#### Article
Sometimes, I think Zawinski just might be right.

Paul Lussier p.lussier at comcast.net
Sun Jun 19 21:32:00 EDT 2005


Jason Stephenson <jason at sigio.com> writes:

> Why is printing such a pain? [...] The only platform where I've
> never had any real problems printing: the Macintosh.

Heh, you haven't tried too hard.  Try hard coding a printer into the
Mac's printer config for a remote printer using a CUPS based IPP URL,
e.g.:

    http://print-server/printers/hplaserjet

Unless they (CUPS developers) have fixed this recently, what you'll
end up with is N^2 copies of your printouts when N > 1.  The reason
for this is that the Mac uses a local CUPS server which essentially
creates a for-loop around the number of requests and includes the
number of copies requested.  The remote CUPS server receives each
request, along with the number of copies requested, and complies :)
########
#### Information provided
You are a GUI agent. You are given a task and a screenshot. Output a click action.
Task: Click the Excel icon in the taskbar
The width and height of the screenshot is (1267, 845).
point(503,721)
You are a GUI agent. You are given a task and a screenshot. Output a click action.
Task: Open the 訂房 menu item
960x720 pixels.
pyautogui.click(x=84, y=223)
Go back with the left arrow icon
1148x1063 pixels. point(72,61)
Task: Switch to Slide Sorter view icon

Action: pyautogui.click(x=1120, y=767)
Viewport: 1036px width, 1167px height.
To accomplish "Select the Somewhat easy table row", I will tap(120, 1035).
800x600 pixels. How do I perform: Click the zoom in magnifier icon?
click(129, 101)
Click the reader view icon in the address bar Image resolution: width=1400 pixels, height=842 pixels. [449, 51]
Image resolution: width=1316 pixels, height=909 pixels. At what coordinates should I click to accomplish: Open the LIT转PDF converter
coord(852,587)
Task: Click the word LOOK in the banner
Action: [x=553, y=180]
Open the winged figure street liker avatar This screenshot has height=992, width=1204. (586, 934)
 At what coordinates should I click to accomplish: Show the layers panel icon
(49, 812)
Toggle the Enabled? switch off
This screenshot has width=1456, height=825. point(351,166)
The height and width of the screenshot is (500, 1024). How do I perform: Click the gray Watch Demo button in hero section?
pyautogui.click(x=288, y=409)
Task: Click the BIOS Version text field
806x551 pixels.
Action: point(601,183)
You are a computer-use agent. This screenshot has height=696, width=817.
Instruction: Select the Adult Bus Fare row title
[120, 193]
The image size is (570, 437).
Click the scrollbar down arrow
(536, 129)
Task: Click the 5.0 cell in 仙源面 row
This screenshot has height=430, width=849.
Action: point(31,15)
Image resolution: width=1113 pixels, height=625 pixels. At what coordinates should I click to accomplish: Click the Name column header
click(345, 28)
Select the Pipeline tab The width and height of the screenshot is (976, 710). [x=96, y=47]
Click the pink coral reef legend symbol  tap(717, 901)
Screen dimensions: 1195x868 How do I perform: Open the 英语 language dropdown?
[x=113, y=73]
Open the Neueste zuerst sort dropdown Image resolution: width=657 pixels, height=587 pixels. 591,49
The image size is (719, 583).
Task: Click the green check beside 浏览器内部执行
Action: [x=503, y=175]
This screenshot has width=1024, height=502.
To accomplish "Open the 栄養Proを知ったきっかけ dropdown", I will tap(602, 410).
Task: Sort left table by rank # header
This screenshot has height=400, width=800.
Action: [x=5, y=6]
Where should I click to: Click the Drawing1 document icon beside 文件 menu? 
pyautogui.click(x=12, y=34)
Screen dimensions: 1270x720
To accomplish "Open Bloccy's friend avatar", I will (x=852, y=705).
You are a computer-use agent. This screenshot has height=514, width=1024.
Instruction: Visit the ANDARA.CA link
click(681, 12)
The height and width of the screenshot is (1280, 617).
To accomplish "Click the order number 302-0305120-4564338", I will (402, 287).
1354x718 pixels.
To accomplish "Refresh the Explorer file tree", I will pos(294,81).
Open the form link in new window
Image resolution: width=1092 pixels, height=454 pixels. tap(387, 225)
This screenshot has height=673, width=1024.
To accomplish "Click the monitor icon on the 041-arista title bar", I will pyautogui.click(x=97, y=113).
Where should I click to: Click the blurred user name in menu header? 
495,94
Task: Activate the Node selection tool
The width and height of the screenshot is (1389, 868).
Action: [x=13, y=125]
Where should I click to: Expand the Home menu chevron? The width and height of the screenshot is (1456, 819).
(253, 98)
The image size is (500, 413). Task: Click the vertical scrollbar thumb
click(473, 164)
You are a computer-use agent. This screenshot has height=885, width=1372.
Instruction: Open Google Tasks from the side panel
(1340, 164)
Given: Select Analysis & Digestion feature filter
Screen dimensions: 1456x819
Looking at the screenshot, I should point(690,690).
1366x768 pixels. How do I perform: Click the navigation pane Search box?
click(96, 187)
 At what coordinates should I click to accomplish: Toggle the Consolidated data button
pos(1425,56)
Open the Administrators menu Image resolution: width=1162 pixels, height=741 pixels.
########
To do
Retype the post about Mac printing with CUPS above in full, word for word.

Response to the exercise
Sometimes, I think Zawinski just might be right.

Paul Lussier p.lussier at comcast.net
Sun Jun 19 21:32:00 EDT 2005


Jason Stephenson <jason at sigio.com> writes:

> Why is printing such a pain? [...] The only platform where I've
> never had any real problems printing: the Macintosh.

Heh, you haven't tried too hard.  Try hard coding a printer into the
Mac's printer config for a remote printer using a CUPS based IPP URL,
e.g.:

    http://print-server/printers/hplaserjet

Unless they (CUPS developers) have fixed this recently, what you'll
end up with is N^2 copies of your printouts when N > 1.  The reason
for this is that the Mac uses a local CUPS server which essentially
creates a for-loop around the number of requests and includes the
number of copies requested.  The remote CUPS server receives each
request, along with the number of copies requested, and complies :)